--- Passage shown ---
==============================

There’s yelling and screaming, and then finally, Flasher chucks a glass at Muppet, and you know Flasher has perfect aim, so it comes dangerously close to Muppet’s head. Loves it! “You don’t get to be with my friend,” Flasher tells her, venom dripping from each word.

Why can’t gangs just throw Red Bulls at each other’s heads? The world would be such a happier place.
And at this juncture, Big John pops in to cheerily inform the hos that it’s time to go visit Bret in his suite. So they head upstairs and try to act normal, while they’re all busy hating Muppet. Bret points out a room sized conference table, in case they decide to have a business meeting. Or an orgy, cause, come on.
There’s also a private blackjack table, and while they hos stew with Muppet hate. Bret innocently (or not) makes some comment about ex-husbands, which leads Bisexual to self-righteously declare that at least she doesn’t live with her ex, and you can guess where it goes from there. That’s right, another fabulous bitch fight! Flasher, this is a job well done.
Anyway, it all happens pretty quickly, but Muppet and Bi are in each other’s faces, and then I think Bisexual throws something at Muppet. “John, come over here and deal with this,” Bret says disgustedly, but obviously secretly thrilled that something’s finally happened to perk up what’s thus far been Snooze of Love, at best.

==============================

--- Record excerpts ---
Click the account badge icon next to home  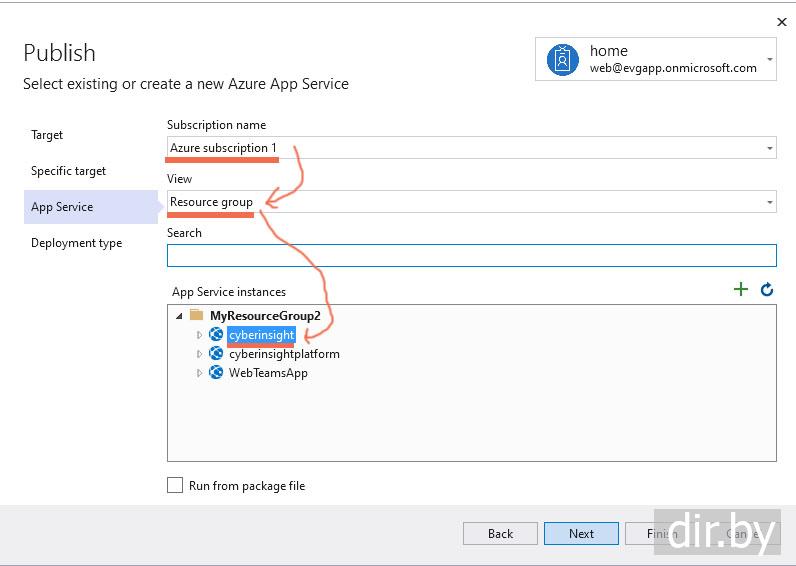(x=563, y=60)
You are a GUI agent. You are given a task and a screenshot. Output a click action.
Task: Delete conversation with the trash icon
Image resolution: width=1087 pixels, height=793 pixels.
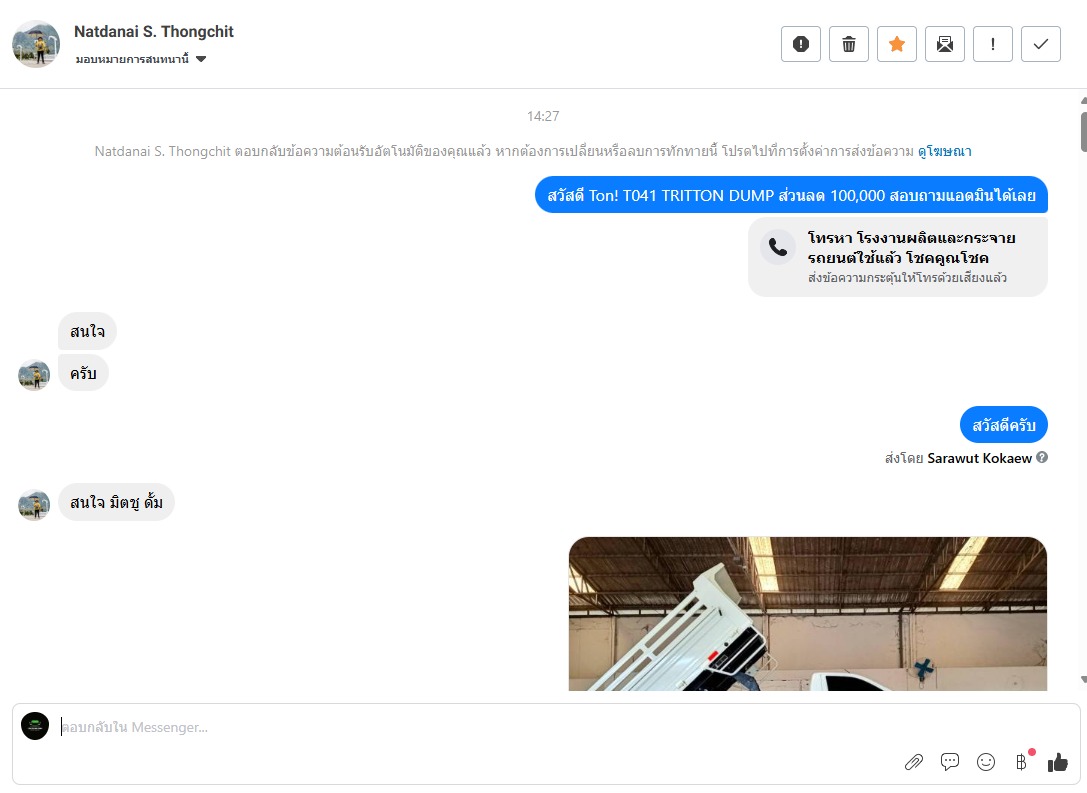click(x=849, y=44)
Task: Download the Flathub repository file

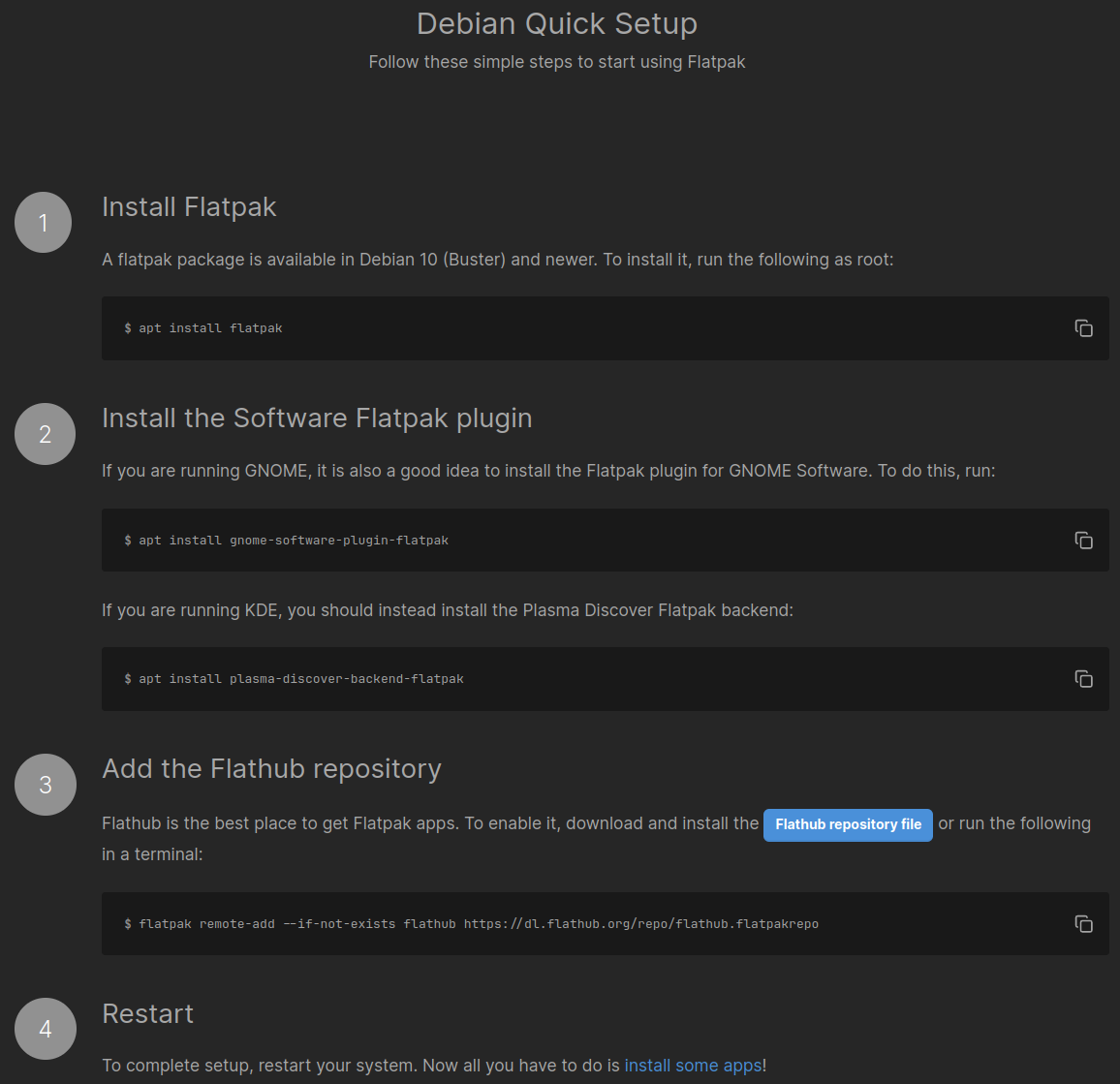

==============================

--- Apply what you read ---
1) In the recap, what does Bret point out in his suite in case the women decide to have a business meeting?
2) Revise the recap between "Why can’t gangs" and "cause, come on.", inclusive, replacing "Red Bulls" with "water bottles".
3) Write the next part of the reality-show recap, picking up after its final sentence.

--- Task results ---
1) A room-sized conference table.

2)
Why can’t gangs just throw water bottles at each other’s heads? The world would be such a happier place.
And at this juncture, Big John pops in to cheerily inform the hos that it’s time to go visit Bret in his suite. So they head upstairs and try to act normal, while they’re all busy hating Muppet. Bret points out a room sized conference table, in case they decide to have a business meeting. Or an orgy, cause, come on.

3)
“Why are you guys disrespecting Bret?” Big John wants to know. Disrespecting, my ass. It’s ratings, bitch boy! But Bisexual is immediately repentant. She feels like her temper has gotten the best of her. Sweetheart, your temper is the best of you. Well, that and the fact that you’re a total groupie whore. Otherwise, you would have been out weeks ago.

Brett! Put your weave back on!
Muppet is convinced that Flasher has filled the other girls with thoughts, and because they’re weak, they acquiesced. That, and cause what Flasher’s saying is true. Then Muppet throws a “Do you know who I am?” into the mix. She’s Oscar de la Hoya’s niece, and according to her, genetic osmosis has given the gift of ability to knock the other hos out. Whatever. My uncle’s a chemistry teacher, doesn’t make me Madam Curie.
And then Bret bursts back onto the scene. He kicks all the hos, including Flasher, out and yells, “You!” at Muppet, “Walk over to my room right now!” Oooooh, Daddy’s mad! “I’m done, man, I’m fucking done,” he bemoans. Contractually, my dear, no you’re not. You’ve still got three more weeks.
I can’t believe even Flasher’s kicked out, and you can tell she’s humbled by it too. So he gets Muppet alone with her sob story. “Everyone has a past, but I need to get to the bottom of your story. There’s too many holes,” he tells her.
“Just cause I care about somebody…” she starts whining, but he interrupts her with the age-old reality dating show question of are you here for the right reasons? Well, are you, man-ho? We all know you’ve already got a baby mama and little ones at your McManison in Encino.
But, somehow Bret determines that while Muppet has deep-rooted issues, she’s still fighting, and Bret believes she’s there for him. “Just be straight with me, and we’ll work through it,” he consoles her.
And indeed Muppet walks away from the talk with a somewhat smug, “Bret’s comforting me and it’s awesome.” She heads back to the ho suite, and all the drama (or sex, we didn’t see everything that happened in Bret’s room) has literally forced her boobs out of her tiny dress. Soccer Mom informs us that she has no interest in talking to Muppet. She’s done. “Done!” she repeats, managing to stop herself before sending Muppet to bed without any dinner and grounding her for two weeks.

The Wii will be in my possession until you learn how to behave, you little bitch.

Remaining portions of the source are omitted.